# Creating NeuroML models¶

There are 3 main ways of developing a new model of a neuronal system in NeuroML

1) Reuse elements from previous NeuroML models

There are an increasing number of resources where you can find and analyse previously developed NeuroML models to use as the basis for a new model. See here for details.

2) Writing models from scratch using Python NeuroML tools

The toolchain around NeuroML means that it is possible to create a model in NeuroML format from the start. Please see the Getting Started with NeuroML section for quick examples on how you can use pyNeuroML to create NeuroML models and run them.

3) Convert a published model developed in a simulator specific format to NeuroML

Most computational models used in publications are released in the particular format used by the authors during their research, often in a general purpose simulator like NEURON. Many of these can be found on ModelDB. Converting one of these to NeuroML format will mean that all further developments/modifications of the model will be standards compliant, and will give access to all of the NeuroML compliant tools for visualising/analysing/optimising/sharing the model, as well as providing multiple options for executing the model across multiple simulators.

The rest of this page is a step by step guide to creating a new NeuroML model based on an existing published model, verifying its behaviour, and sharing it with the community on the Open Source Brain platform.

## Converting cell models to NeuroML and sharing them on Open Source Brain¶

The figure below is taken from the supplementary information of the Open Source Brain paper, and gives a quick overview of the steps required and tools available for converting a model to NeuroML and sharing it on the OSB platform.
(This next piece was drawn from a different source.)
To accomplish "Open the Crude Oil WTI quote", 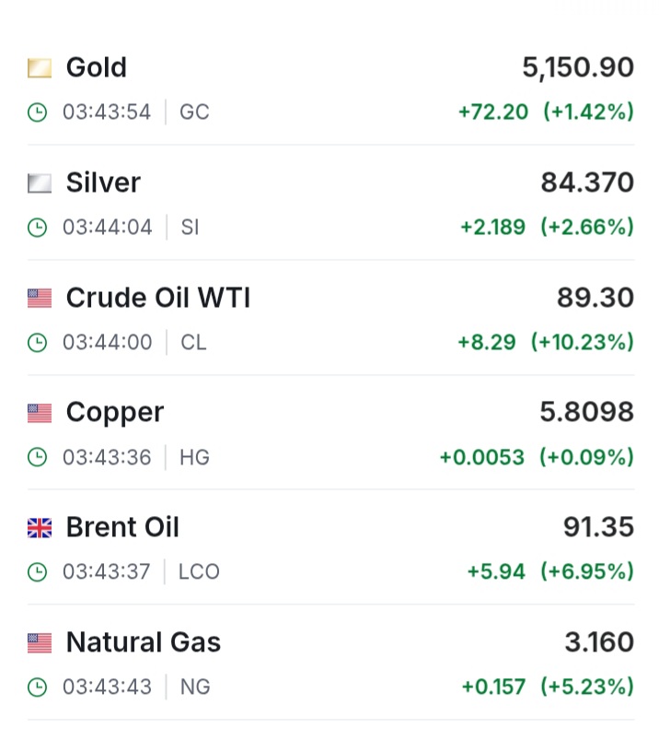I will pyautogui.click(x=158, y=299).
Fig. 27 Procedures and tools to convert models from native formats to NeuroML and PyNN (Taken from Gleeson et al. 2019 [GCM+19])

### Step 1) Find the original model code¶

While it should in principle be possible to create the model based only on the description in the accompanying publication, having the original code will be invaluable for identifying all parameters related to the model and being able to verify the dynamical behaviour of the NeuroML equivalent against the original version.
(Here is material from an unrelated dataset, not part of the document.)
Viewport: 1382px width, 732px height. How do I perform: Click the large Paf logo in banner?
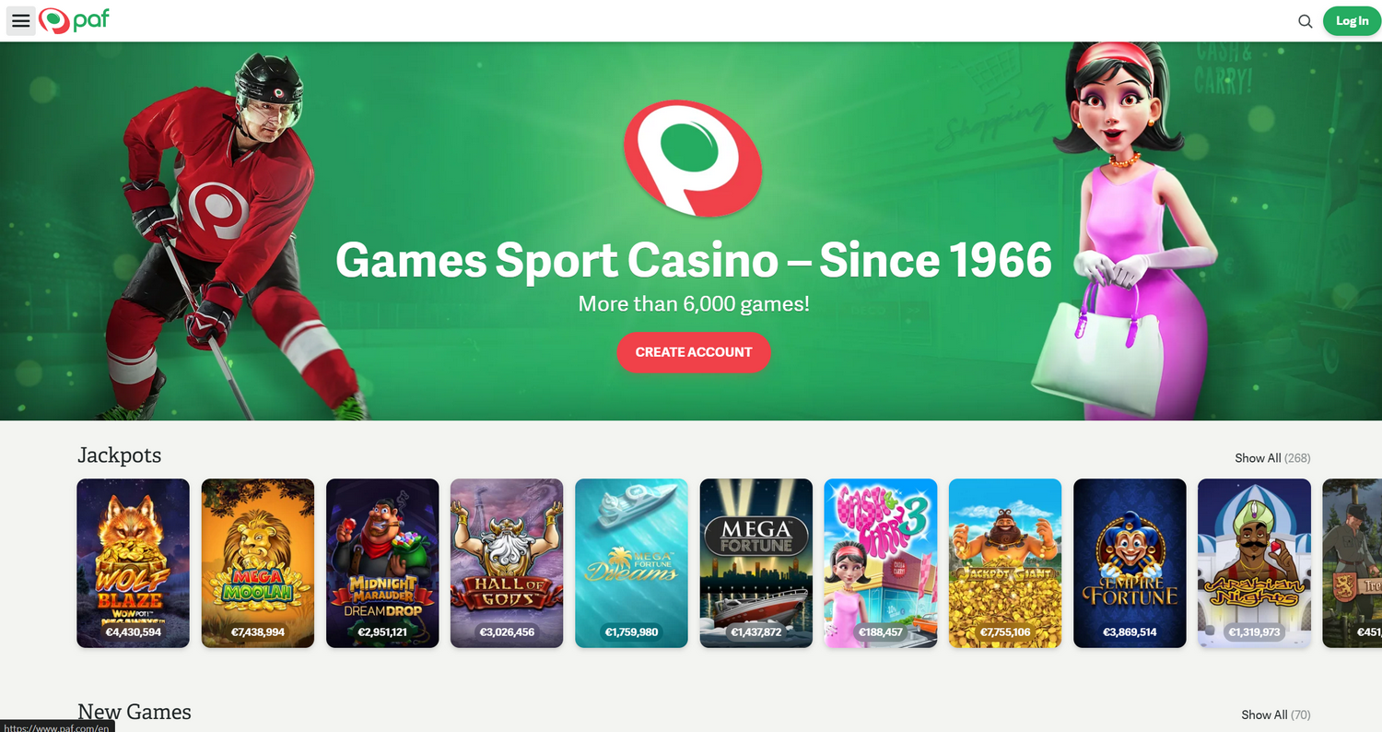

Scripts for an increasing number of published models are available on ModelDB, or the authors can be contacted to obtain the original scripts.

Verifying that these scripts reproduces some aspect of the published model by running them locally is an important first step.

### Step 2) Create GitHub and OSB accounts for sharing the code¶

#### 2b) Create GitHub repository¶

Create a new GitHub repository for your new model. There are plenty of examples of repositories containing NeuroML on OSB. It’s fine to share the code under your own user account, but if you would like to host it at https://github.com/OpenSourceBrain, please get in contact with the OSB team.

Now you can commit the scripts for original version of the model to your GitHub repository. Please check what the license/redistribution conditions are for the code! Authors who have shared their code on ModelDB are generally happy for the code to be reused, but it is good to get in contact with them as a courtesy to let them know your plans with the model. They will generally be very supportive as long as the original publications are referenced, and will often have useful information on any updated versions of the model. Adding or updating a README file will be valuable for anyone who comes across the model on GitHub.

#### 2c) Create OSB project¶

Now you can create a project on OSB which will point to the GitHub repository and will be able to find any NeuroML models committed to it. You can also add a link back to the original archived version on ModelDB, and even reuse your README on GitHub as a description. For more details on this see here.

### Step 3) Improve and test original model code¶

With the original simulator code shared on GitHub, and a README updated to describe it, new users will be able to clone the repository and start using the code as shared by the authors. Some updates may be required and any changes from the original version will be recorded under the Git history visible on GitHub.

#### 3a) Make simpler/modularised versions of original model scripts¶

Many of the model scripts which get released on ModelDB aim to reproduce one or two of the figures from the associated publication. However, these scripts can be quite complex, and mix simulation with some analysis of the results. They don’t always provide a single, simple run of the model with standard parameters, which would be the target for a first version of the model in NeuroML.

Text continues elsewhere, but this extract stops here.